09/08/18 – A JUCEMG e o fomento aos negócios

Por Ricardo Oliveira, sócio fundador do VM&S Advogados – ricardo.moreira@vmsadvogados.com.br

No Brasil, incumbe às Juntas Comerciais o papel de executar e administrar os serviços de registro das sociedades empresárias (basicamente as sociedades limitadas e anônimas), empresários e empresas individuais de responsabilidade limitada (as EIRELIs) e cooperativas. O registro abrange os mais diversos atos atinentes à vida das empresas, desde a constituição, alteração dos contratos ou estatutos sociais, passando pelas atas de reuniões ou assembleias de sócios, até a extinção.

Esse serviço público de registro das empresas mercantis tem a importantíssima função de “dar garantia, publicidade, autenticidade, segurança e eficácia aos atos jurídicos das empresas mercantis”, como dispõe a lei que regula essa atividade (lei 8.934/94).

Cada Estado brasileiro tem a sua Junta Comercial, incumbida de executar os serviços de registro no âmbito de seu território. Em Minas Gerais, nossa Junta Comercial é conhecida como JUCEMG.

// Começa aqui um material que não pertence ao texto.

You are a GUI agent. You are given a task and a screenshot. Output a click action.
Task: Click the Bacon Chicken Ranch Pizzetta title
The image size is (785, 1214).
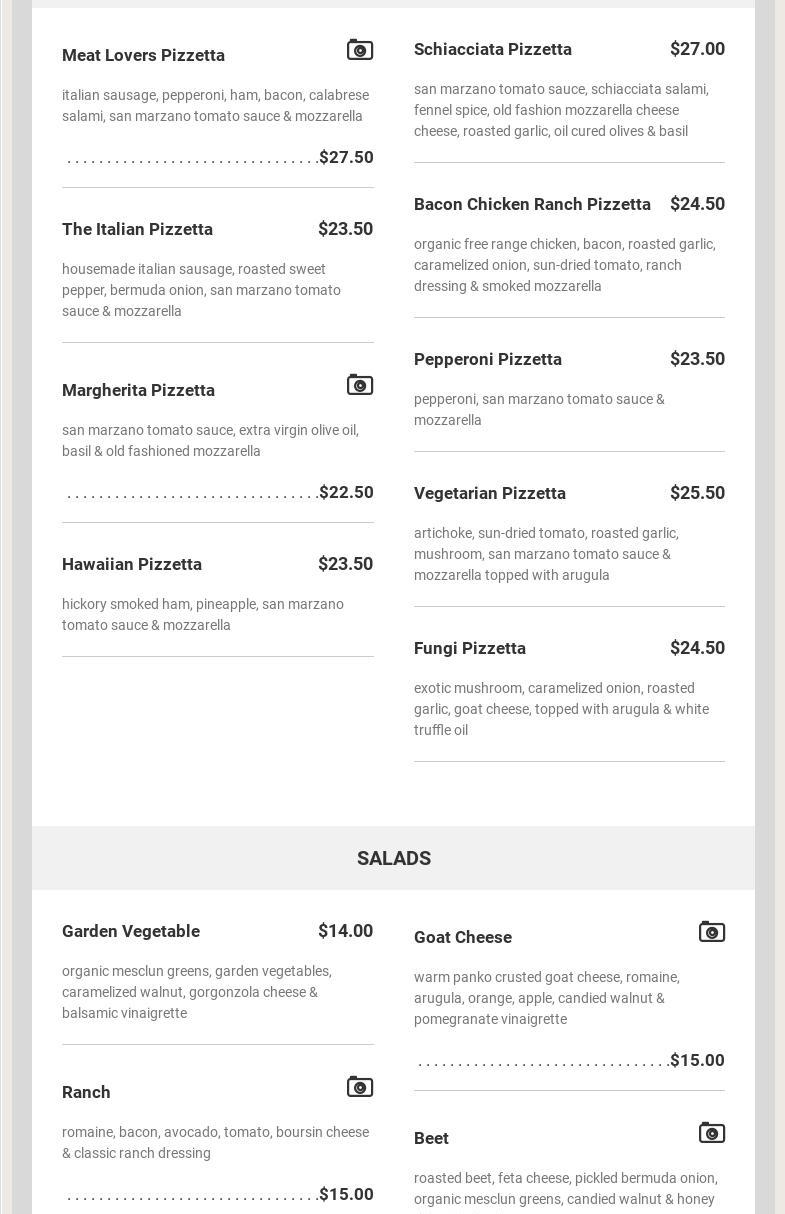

Pois bem. Embora seja inegável a importância das funções de “dar garantia, publicidade, autenticidade, segurança e eficácia aos atos jurídicos”, a atividade das Juntas Comerciais tem uma função tão ou mais importante que aquelas descritas expressamente em lei, qual seja, a de ser um instrumento facilitador ou catalisador dos negócios organizados em sociedades empresariais. De fato, se nossa Constituição define que a iniciativa privada tem preponderância na atividade econômica, é dever do Estado prover sim o sistema de registro, mas esse deve estar permeado pela ideia de liberdade aos agentes econômicos, ou seja, só podem ser barrados os atos claramente contrários à Lei, não cabendo às Juntas Comerciais um papel de julgador do mérito dos atos levados à registro. É fundamental ainda ter em mente a ideia de eficiência, a fazer prevalecer a essência do propósito do registro sobre a forma e formalismo excessivos e sem sentido.

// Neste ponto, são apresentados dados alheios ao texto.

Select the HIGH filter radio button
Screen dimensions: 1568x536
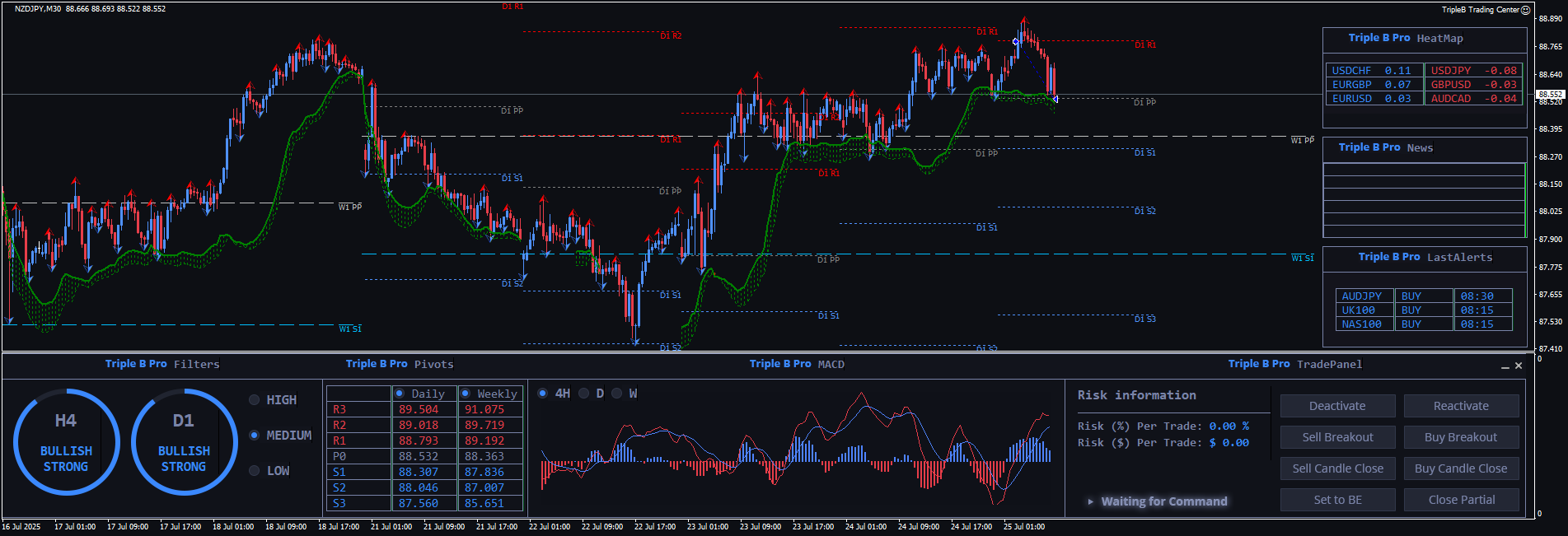tap(255, 400)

Não é o que se tem visto na prática recente. Por mais que se reconheça a preocupação com a segurança e legalidade do registro, tem-se observado um crescente formalismo e burocratização do serviço das Juntas Comerciais, que esbarra, por vezes, na formalização de exigências não previstas em lei. Embora se reconheça que a informatização dos serviços em Minas Gerais levou a inegáveis avanços, a multiplicidade de entendimentos e formalidades vem tornando o registro de atos societários uma verdadeira loteria.

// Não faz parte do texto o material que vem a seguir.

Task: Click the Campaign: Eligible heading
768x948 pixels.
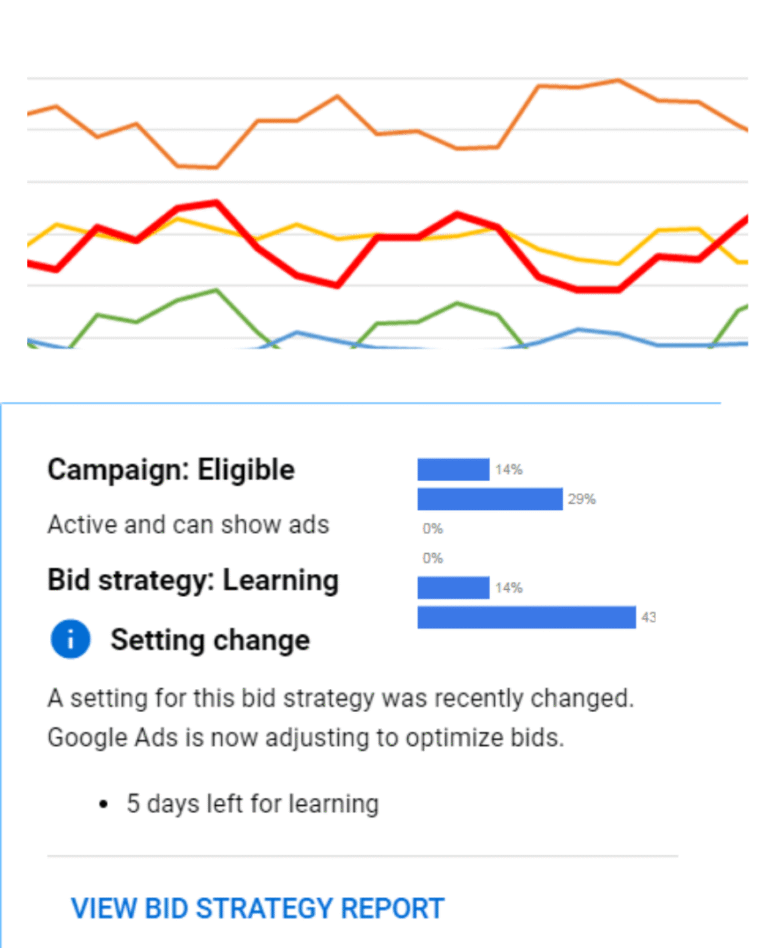Action: (x=171, y=470)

É preciso, pois, retomar o caminho da boa regulação, aquela que pondera o benefício da regulação em face de seu peso sobre a atividade regulada, de forma a não asfixiá-la. O registro mercantil é uma etapa importante no desenvolvimento de negócios, mas não pode ser sua fase mais importante ou mais difícil, notadamente quando o Brasil, e Minas em especial, necessitam de novos investimentos. Pensamos então que a atividade das Juntas Comerciais deve ser exercida com o espírito de fomentar negócios, e não de ser apenas um custo ou entrave burocrático. A economia e o povo brasileiro agradecerão.